## BEGIN RECORDS FOR THE TASK
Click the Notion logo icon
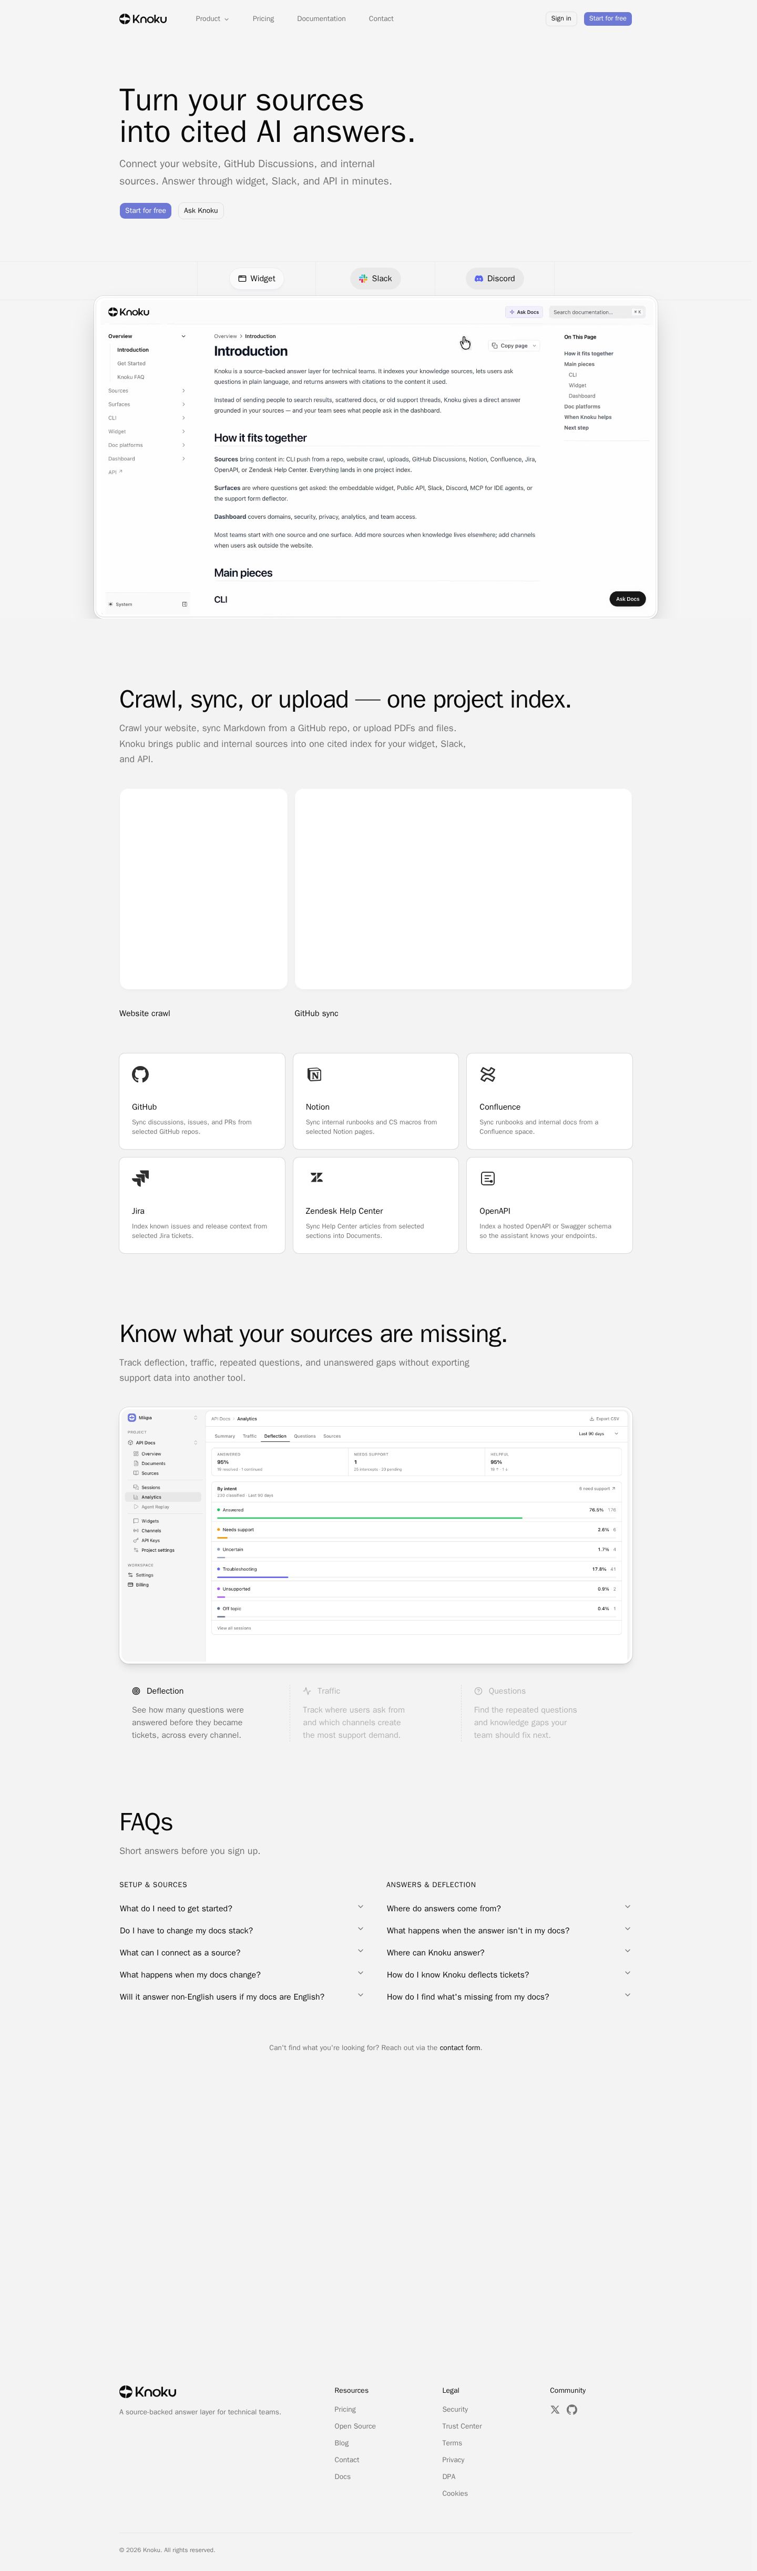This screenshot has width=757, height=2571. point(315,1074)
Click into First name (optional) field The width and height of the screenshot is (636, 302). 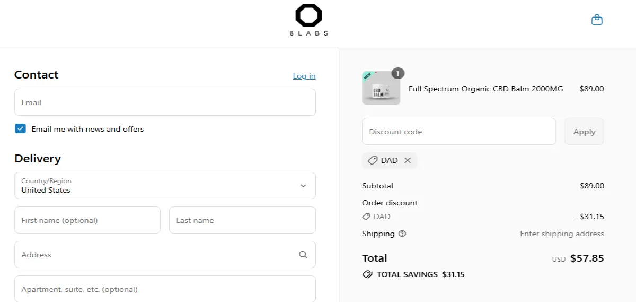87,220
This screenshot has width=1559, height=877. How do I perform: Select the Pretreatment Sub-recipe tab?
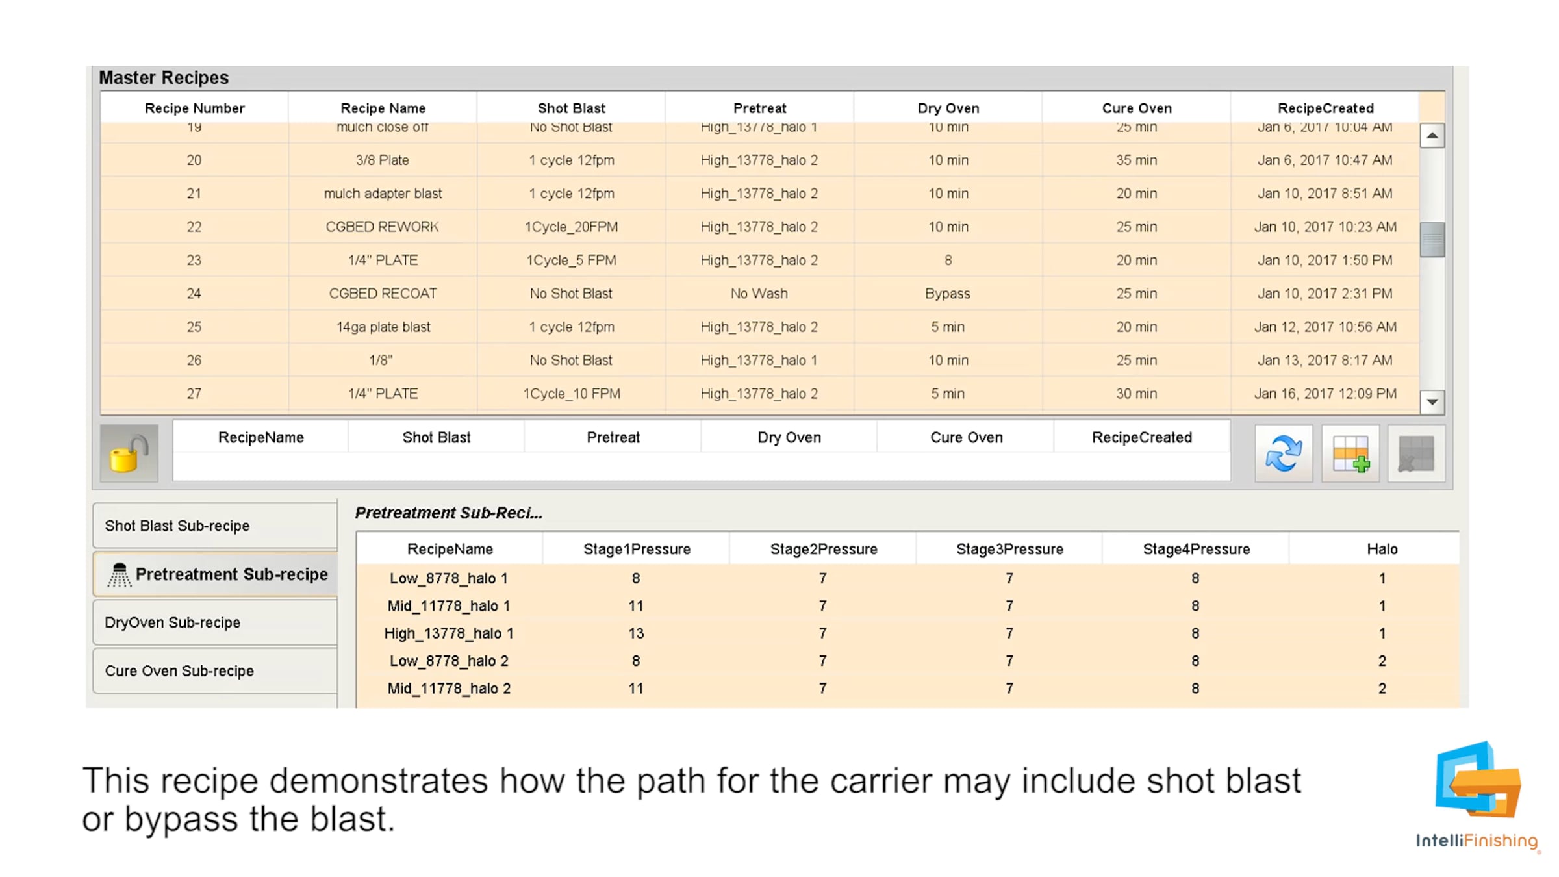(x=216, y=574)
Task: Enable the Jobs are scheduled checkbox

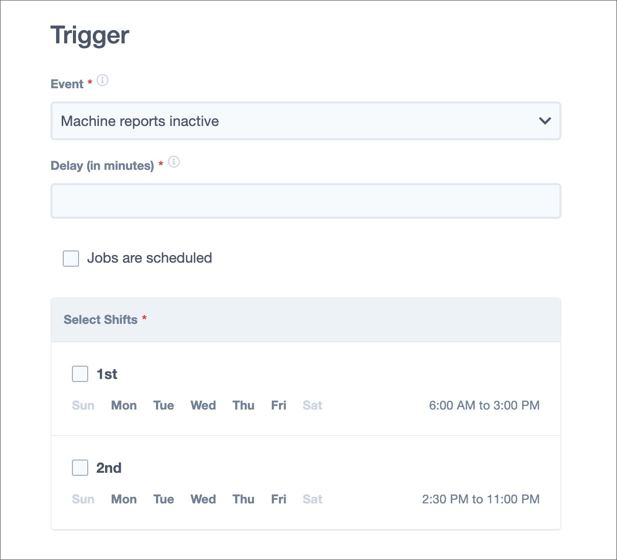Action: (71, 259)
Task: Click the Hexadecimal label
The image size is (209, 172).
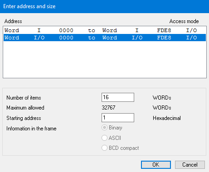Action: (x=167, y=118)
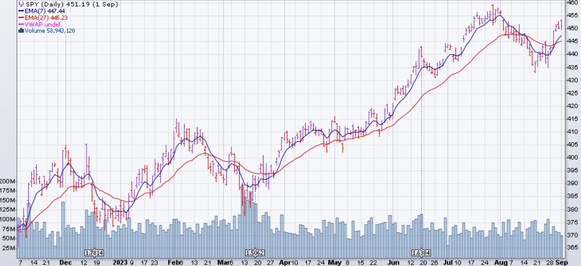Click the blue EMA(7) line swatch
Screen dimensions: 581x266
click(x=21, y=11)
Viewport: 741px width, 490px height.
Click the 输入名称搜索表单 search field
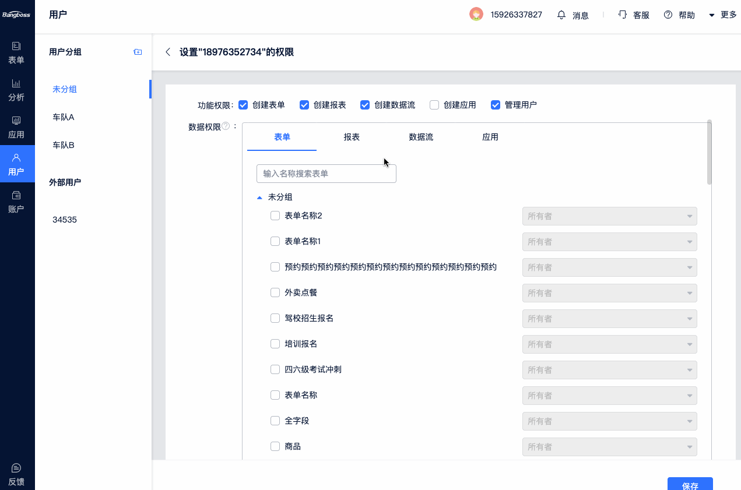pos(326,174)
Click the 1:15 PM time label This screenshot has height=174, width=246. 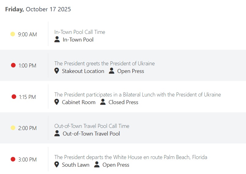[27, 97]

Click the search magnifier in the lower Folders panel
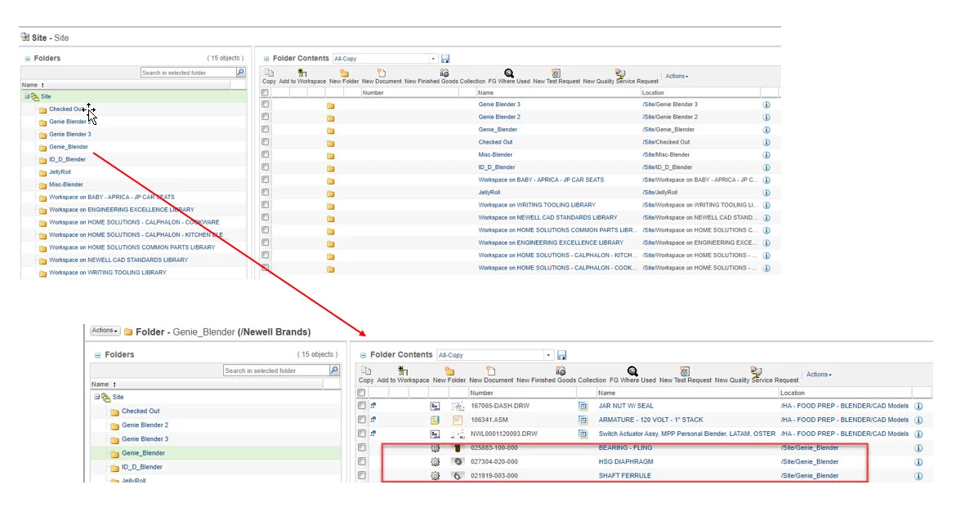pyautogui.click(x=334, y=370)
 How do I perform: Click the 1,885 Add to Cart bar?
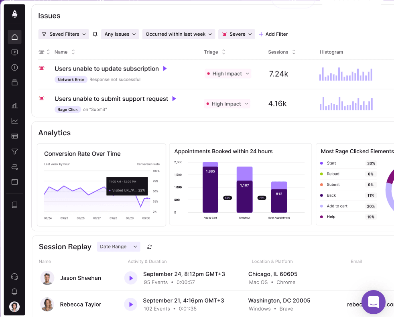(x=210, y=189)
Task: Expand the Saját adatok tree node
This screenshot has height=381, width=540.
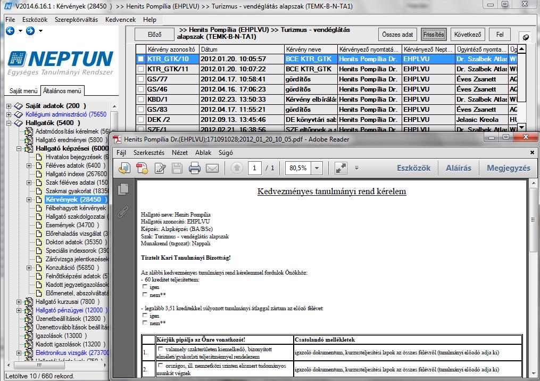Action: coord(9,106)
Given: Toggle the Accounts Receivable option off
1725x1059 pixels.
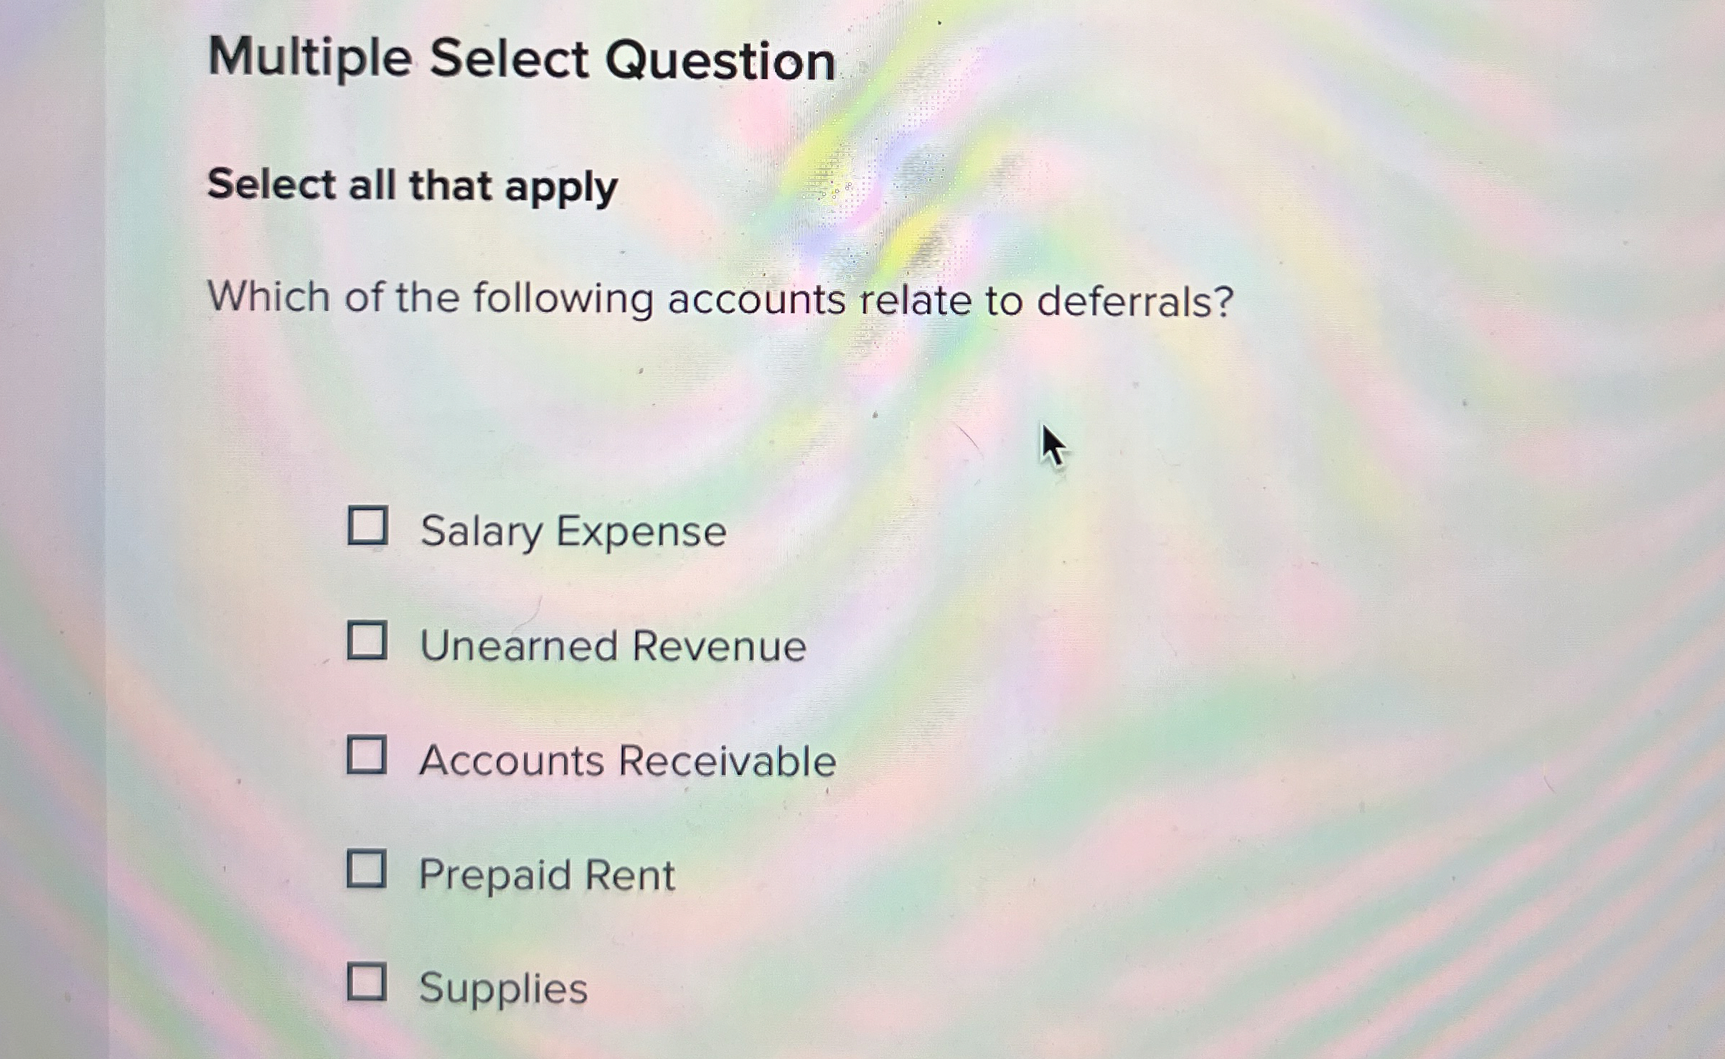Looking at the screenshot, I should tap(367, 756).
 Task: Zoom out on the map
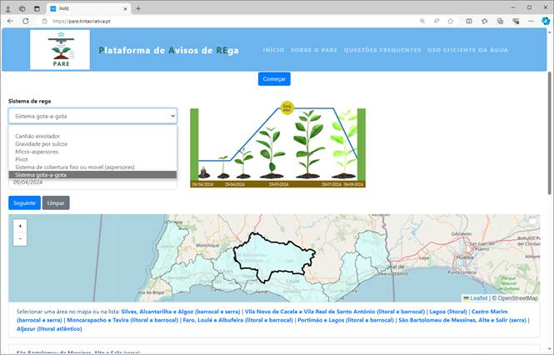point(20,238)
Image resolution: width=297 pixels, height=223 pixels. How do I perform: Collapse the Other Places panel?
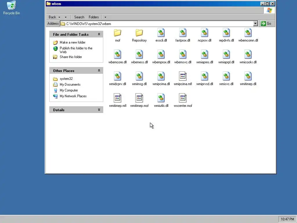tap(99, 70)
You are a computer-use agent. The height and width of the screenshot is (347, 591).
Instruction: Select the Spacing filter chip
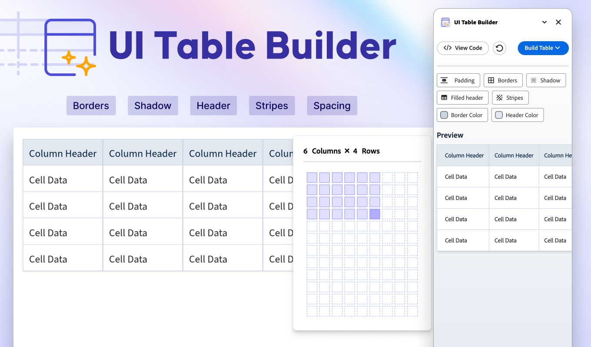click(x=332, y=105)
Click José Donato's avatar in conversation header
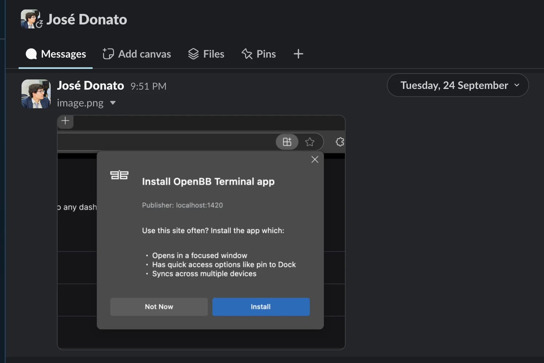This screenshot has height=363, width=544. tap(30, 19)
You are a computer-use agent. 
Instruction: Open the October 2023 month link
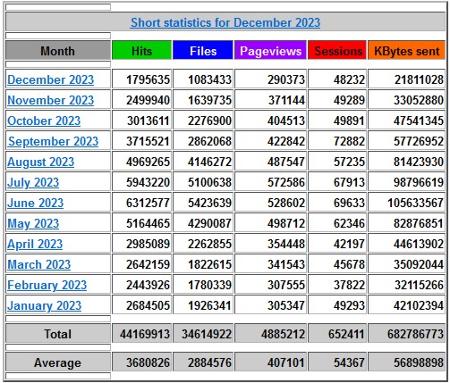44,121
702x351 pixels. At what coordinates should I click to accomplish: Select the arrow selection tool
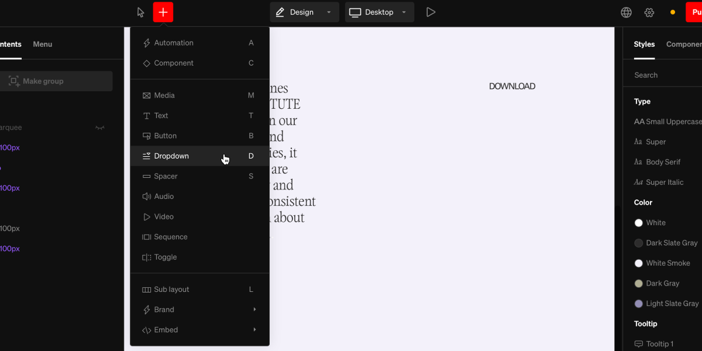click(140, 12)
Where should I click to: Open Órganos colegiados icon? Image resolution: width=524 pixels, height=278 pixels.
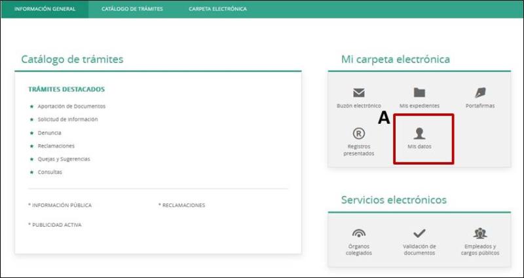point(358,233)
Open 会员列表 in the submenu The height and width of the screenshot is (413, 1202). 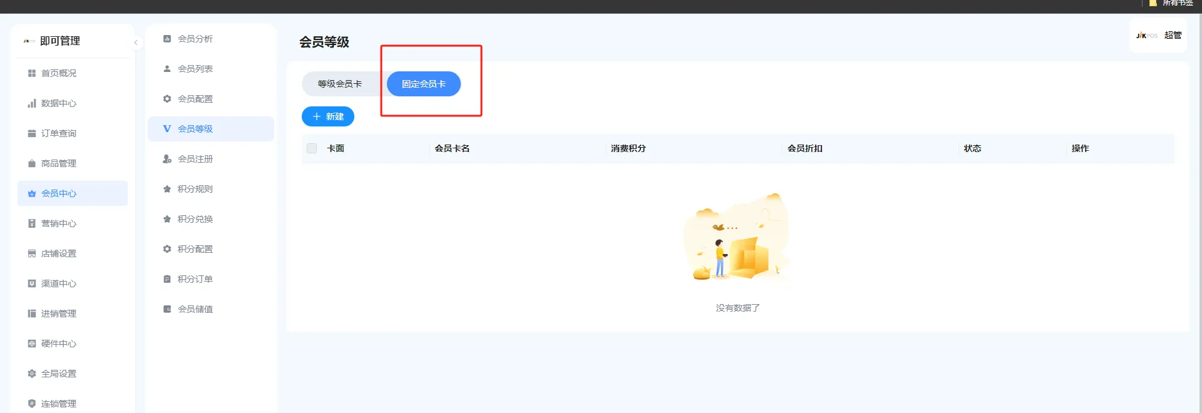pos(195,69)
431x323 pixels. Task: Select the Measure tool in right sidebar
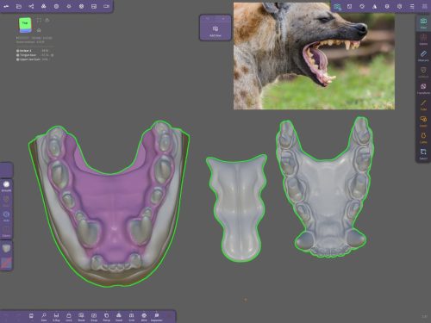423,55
## END RECORDS FOR THE TASK
- YOUR GOAL:
Can you copy, word for word, the lines in the records above from the line with "Given: Toggle the" up to and including the line with "tap(99, 70)"? Leave the pictures out of your copy.

- EXERCISE OUTPUT:
Given: Toggle the Accounts Receivable option off
1725x1059 pixels.
Looking at the screenshot, I should tap(367, 756).
 Task: Zoom out on the map
point(20,238)
Image resolution: width=297 pixels, height=223 pixels. How do I perform: Collapse the Other Places panel?
tap(99, 70)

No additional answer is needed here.